I realize that I've been throwing around the term "wat" in both my travelogues and on the calendar without explaining that it means temple. In Southeast Asia, especially in Thailand, these Buddhist temples are everywhere, filled with Buddhas. Inside is the main Buddha, who might be sitting, standing, or reclining and he is often surrounded by lesser Buddhas. There are Buddhas in little niches, Buddhas all over the walls, Buddha murals, Buddhas in a row, Buddhas, Buddhas, Buddhas. If you ever wanted to coin a new phrase to mean an abundance of things and were tired of saying "all the tea in China," try saying "all the Buddhas in Thailand."
And yet, in each Thai town (and also in Laos), I go wat wandering as if it is a new experience. Oftentimes they aren't very different from the last one, but every now and then you stumble upon one that has marvelous architecture or exquisite carving or lovely gold bas-relief or interesting murals. Or you can have an encounter with a monk that is memorable.
| The following wat pictures are from Ayuthaya, Thailand's ancient captial, about an hour north of Bangkok. This fabulous temple was one of my favorites. I had a wonderful time riding around on a bicycle and exploring these ruins, despite the miserable heat. |
| To dress the Buddhas is common. And it doesn't matter how big they are or how high up they are located, somebody can always get a gold robe wrapped around them. | |
| I was really enjoying this glorious reclining Buddha in a far off corner of Ayuthaya until a man appeared out of nowhere telling me that he really liked Bill Clinton. As I was ready to have an interesting political discussion, he reveals that the reason why was because of Clinton's liaison with Monica Lewinsky! Except he used more graphic language, so I quickly hopped back on my bike and got out of there. |
| This picture shows the older ruins contrasted with a relatively "newer" temple. Also, if you look closely you can see some elephants in the distance. | ![]() |
I also like hanging around wats because you can met monks who almost always want to practice their English. In fact, in Chiang Mai, Thailand, one wat hosts a "Monk Chat" three times a week. You show up (appropriately dressed, of course) and just chat with a monk or two about Buddhism, your country, or whatever strikes either of you. I kept most of the completely inappropriate questions to myself, but I did let one or two escape. Monks are not allowed to be touched by women. This intrigues me and led to the following inquires: "What if a monk's life was in danger and only a woman doctor was available, would she be allowed to touch him?" (Yes.) "Can your mother hug you?" (No!)

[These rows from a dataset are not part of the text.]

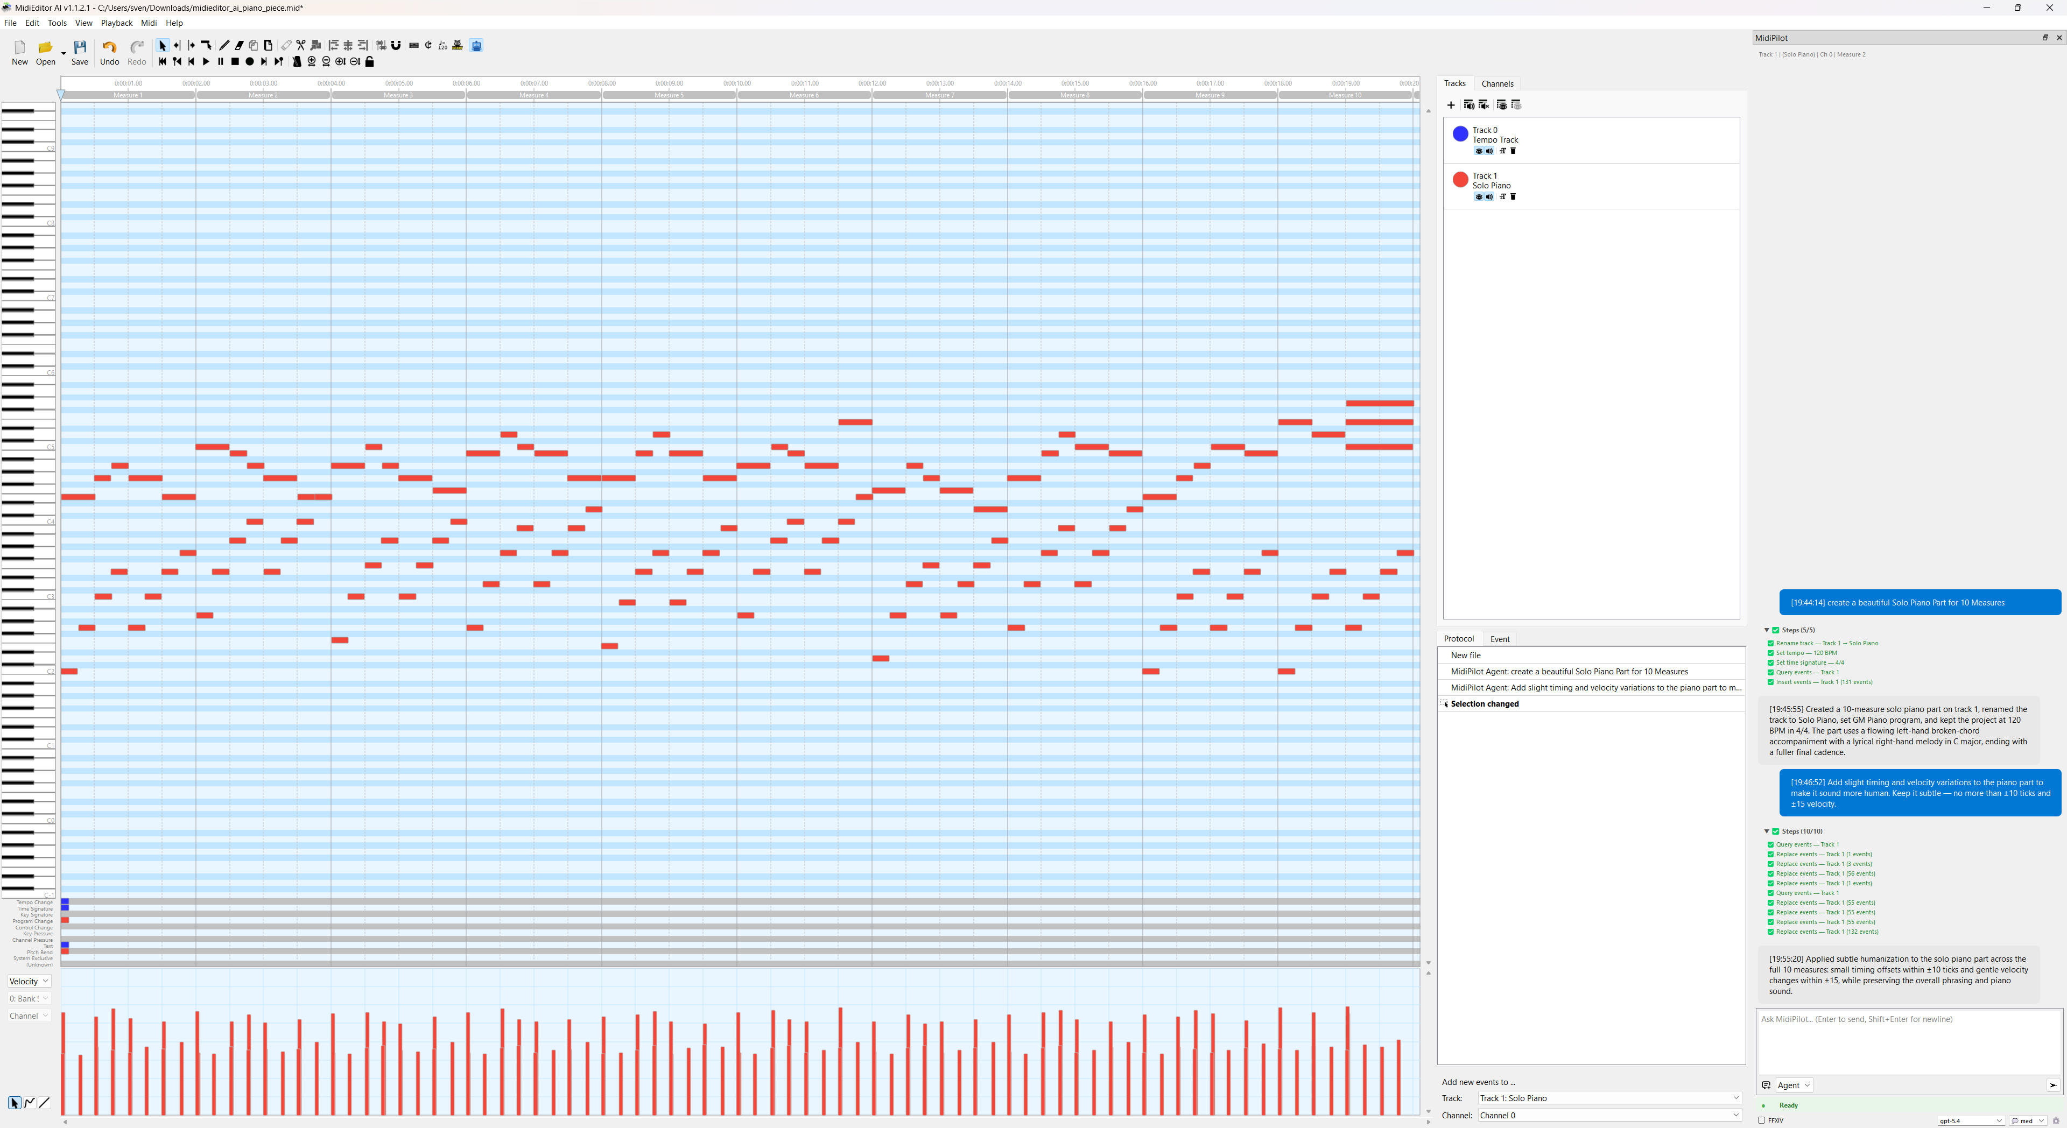The image size is (2067, 1128).
Task: Select the Eraser tool
Action: pyautogui.click(x=239, y=46)
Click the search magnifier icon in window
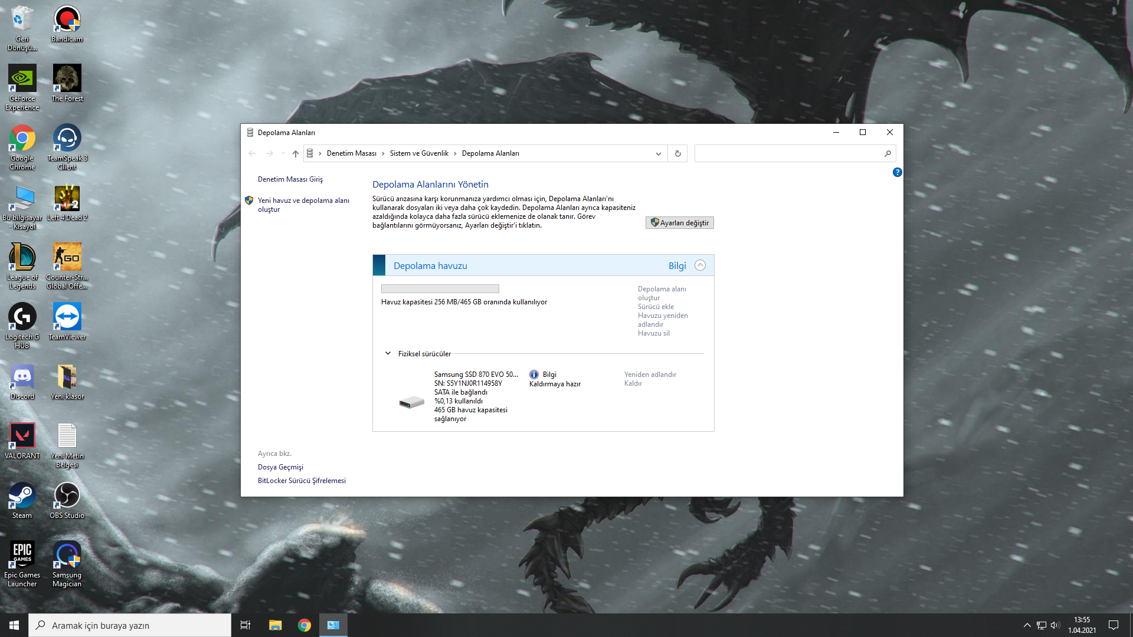The image size is (1133, 637). (x=888, y=153)
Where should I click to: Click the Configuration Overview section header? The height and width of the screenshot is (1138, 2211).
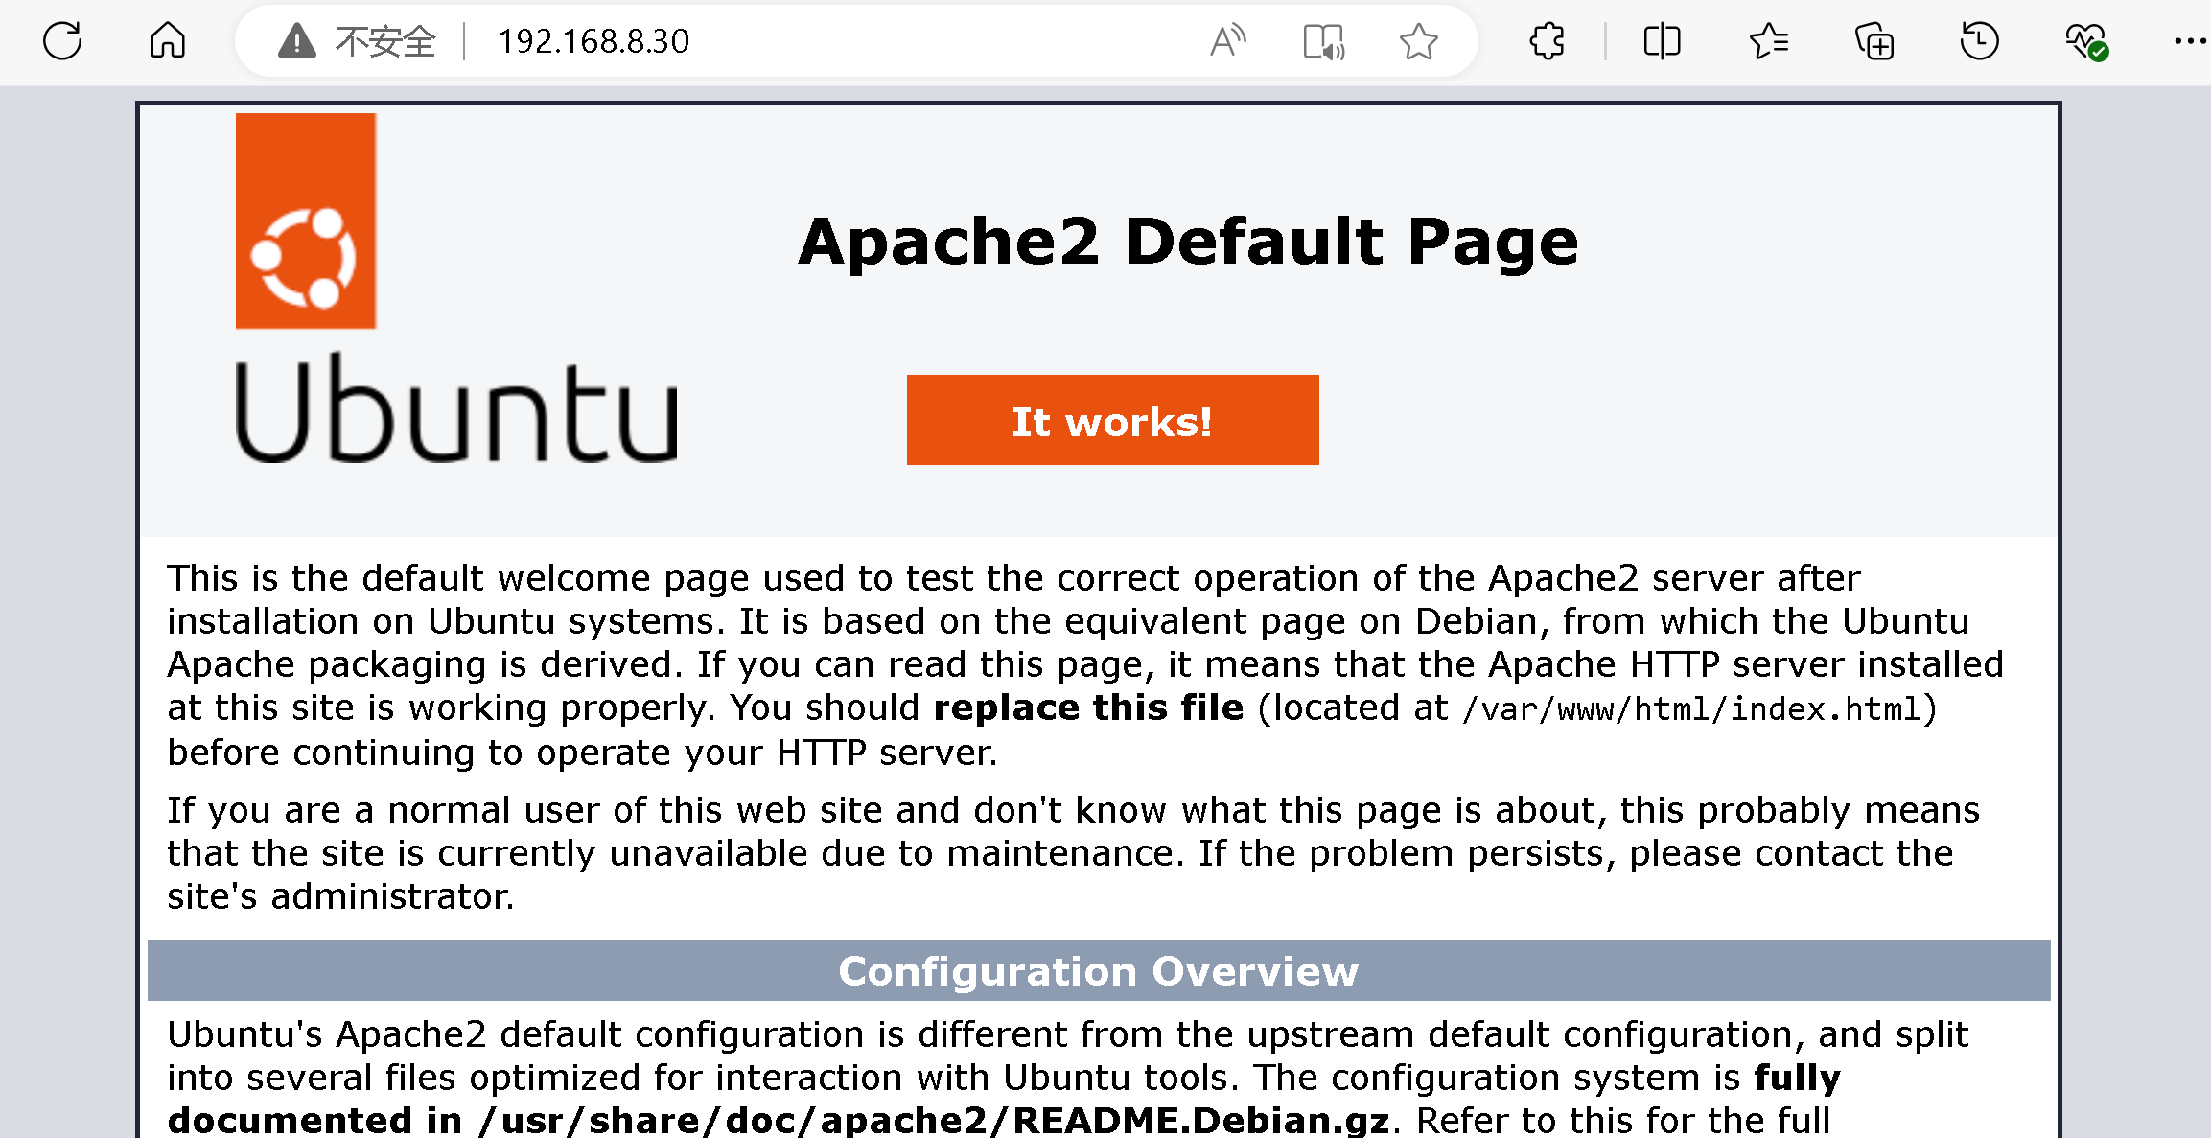click(x=1098, y=971)
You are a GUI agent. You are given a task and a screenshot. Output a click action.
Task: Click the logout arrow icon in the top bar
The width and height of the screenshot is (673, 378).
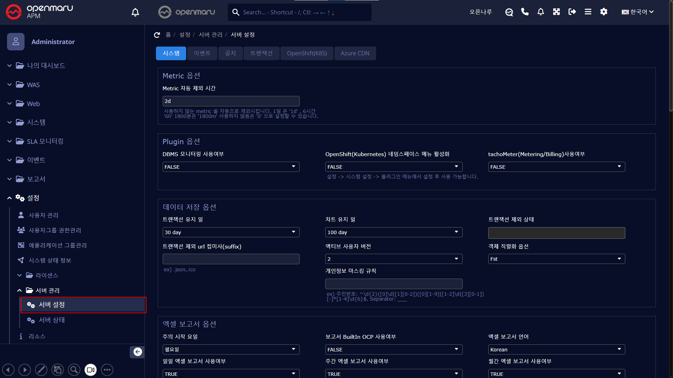pos(572,12)
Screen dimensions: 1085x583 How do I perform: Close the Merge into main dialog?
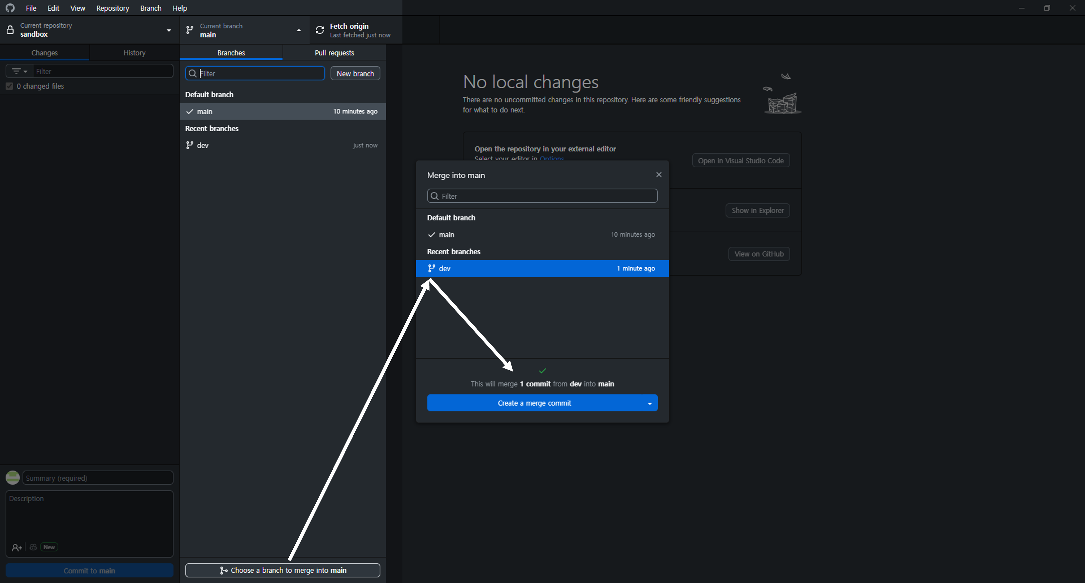pyautogui.click(x=659, y=175)
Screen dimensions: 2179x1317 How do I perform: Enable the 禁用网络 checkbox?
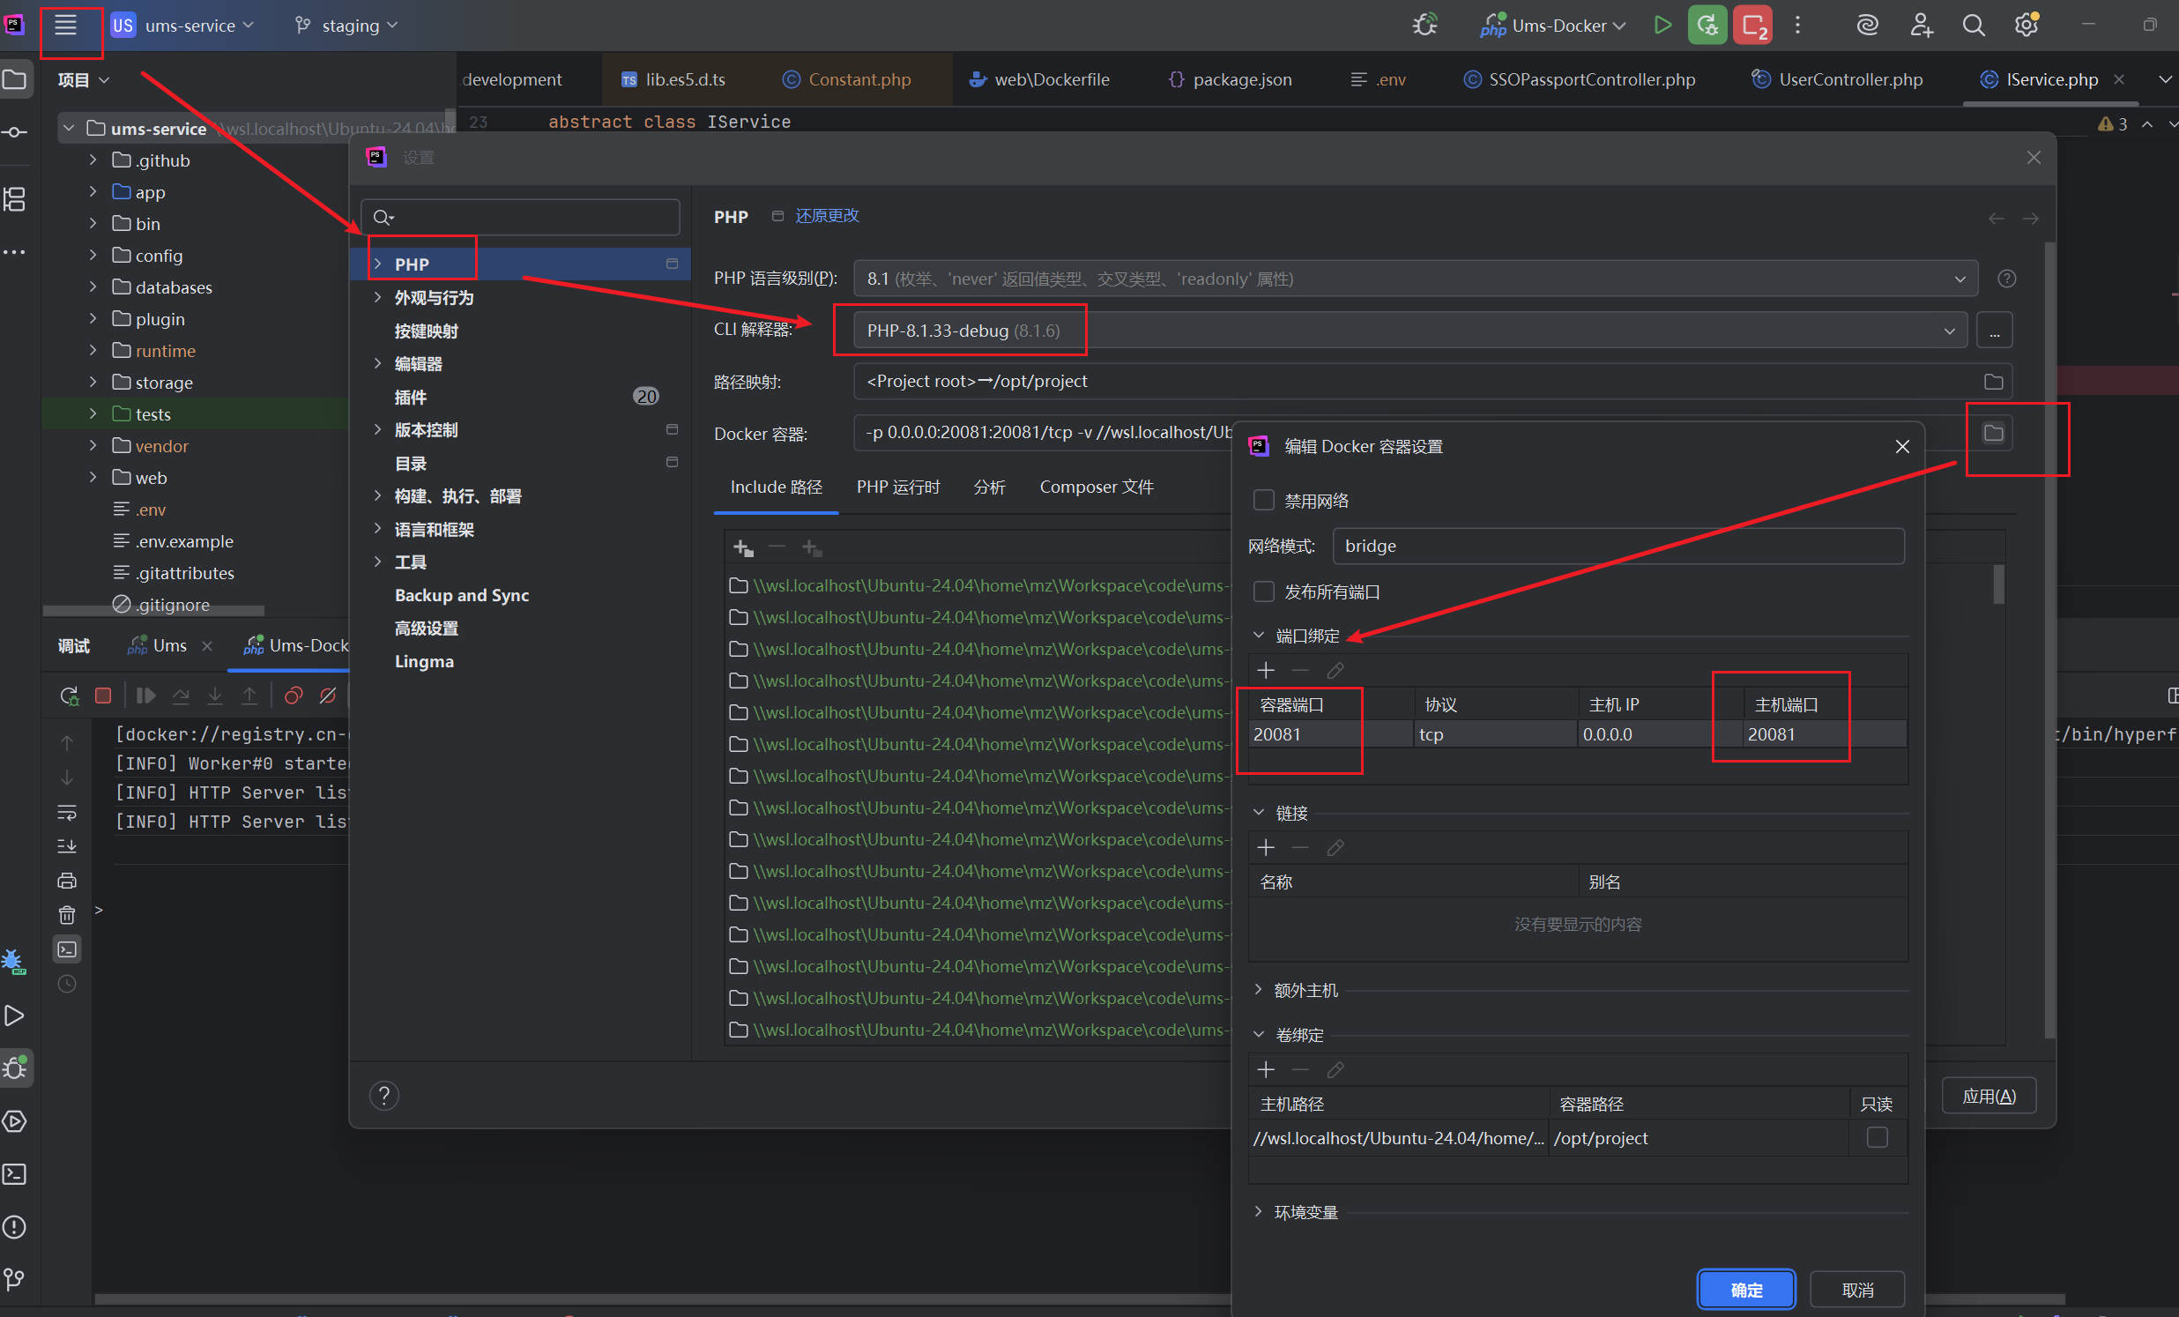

Once I wandered into a wat where two young monks were working on a school assignment to design a questionnaire and requested my assistance with the English. I was happy to oblige and lucky for them the help came with a bonus since I have some experience designing questionnaires and in public policy. I was rewarded with an icy cold soy milk while we worked. I love these moments and they confirm that I want to teach.
At first, I didn't understand that there are many "monks" who aren't really monks. Boys go to a wat to enroll in school and are considered "novices." Although they wear the robes and the shaved head, these novices don't necessarily become monks. This explains the monks I've seen doing odd, unmonklike activity -- smoking, talking on a cell phone, working at a computer terminal, listening to a portable CD player, taking pictures while sightseeing, eating ice cream, and -- I'd swear I'm not imagining this -- flirting!
I chose to visit Thailand primarily to see the temples, enjoy the beaches, and savor the food. And although as time went on the urgency to see a wat waned, I never tired of it when I did.